On the one hand there’s a chicken and egg level dilemma here, at least as Banner and Lombardi saw it. They figured that upgrading the coaching would eventually beget better teams. Someone else might reasonably think that the coaches would have looked better had the players been better. Irrespective it’s a riddle that need not be solved.
The common thread to all this are the people in the middle, the Banners and Lombardis of the world. They’re the ones that have been doing the picking on both sides of the equation for all these years (except when a guy like Davis was doing both). What the Browns’ incredible streak demonstrates above all else is that if you want to upgrade a franchise, upgrade the front office first.

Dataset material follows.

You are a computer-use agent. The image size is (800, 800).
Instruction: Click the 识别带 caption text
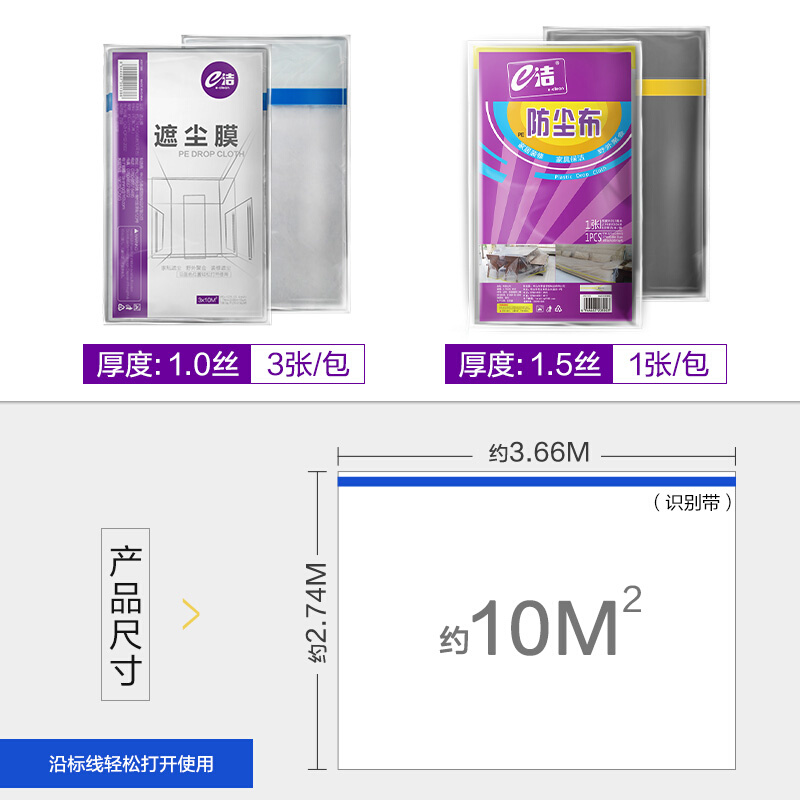[x=692, y=503]
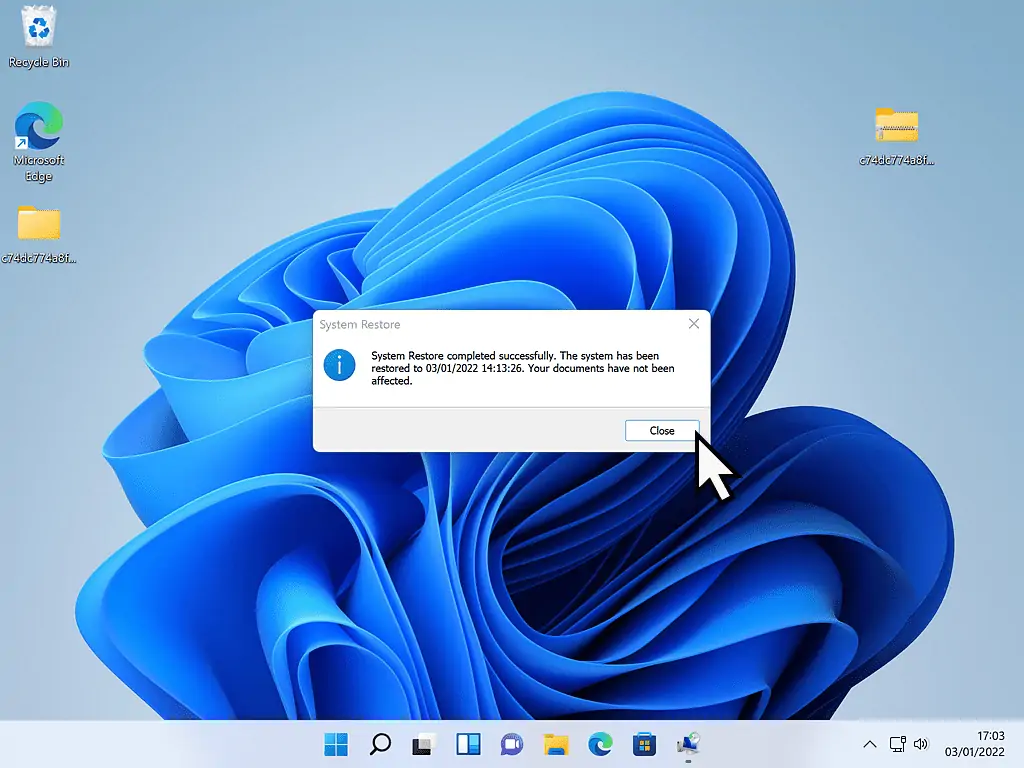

I suspect that’s the conclusion Haslam came to as well, for what the Harbaugh trade story really does is illustrate how batshit nuts Banner and Lombardi really were as front office executives. The rest of the story is that Haslam came to the same conclusion, just a week or so too late.
The Browns’ under Banner and Lombardi weren’t necessarily any different than say, the Browns under Holmgren. Crazy is as crazy does. Holmgren vacillated with Eric Mangini and fretted over whether he wanted to return to coaching. He ended up with a dynamo in Pat Shurmur as a result. Banner scoffed at Shurmur and went after Chudzinski in a fever and then praised the selection as if he had just married Jessica Biel after divorcing Paula Deen.
When Chudzinski didn’t measure up to whatever shifting metrics Banner and Lombardi were applying, they dumped him and undertook the most torturous, most troubled, most ridiculous head coaching search in the history of organized sports. Haslam stood back and let it all be, including the ill fated trade for Harbaugh. When Banner ended up with the 38th name on a list that was only 10 names deep originally, Haslam finally, mercifully pulled the plug.
Both Haslam and new general manager Ray Farmer now find themselves married to Pettine for better or worse, which is hardly where either would like to have been or should have been if Haslam had just pulled the plug quicker on the flea circus Banner and Lombardi were running.
That sinking feeling Haslam had in his gut, the one he referenced when he fired Banner and Lombardi, didn’t appear overnight. He had it for days if not weeks and instead of just watching the incompetence unfold beyond the point of no return, Haslam should have acted sooner.
That’s water over the dam at this point but is instructive nonetheless because Haslam can’t abide Farmer not to be the next Gil Brandt and Haslam and Farmer can’t abide having Pettine flame out quickly, at least if they don’t want to have to keep resetting the clock on the banner outside of Berea that currently reads “7 days since our last implosion.”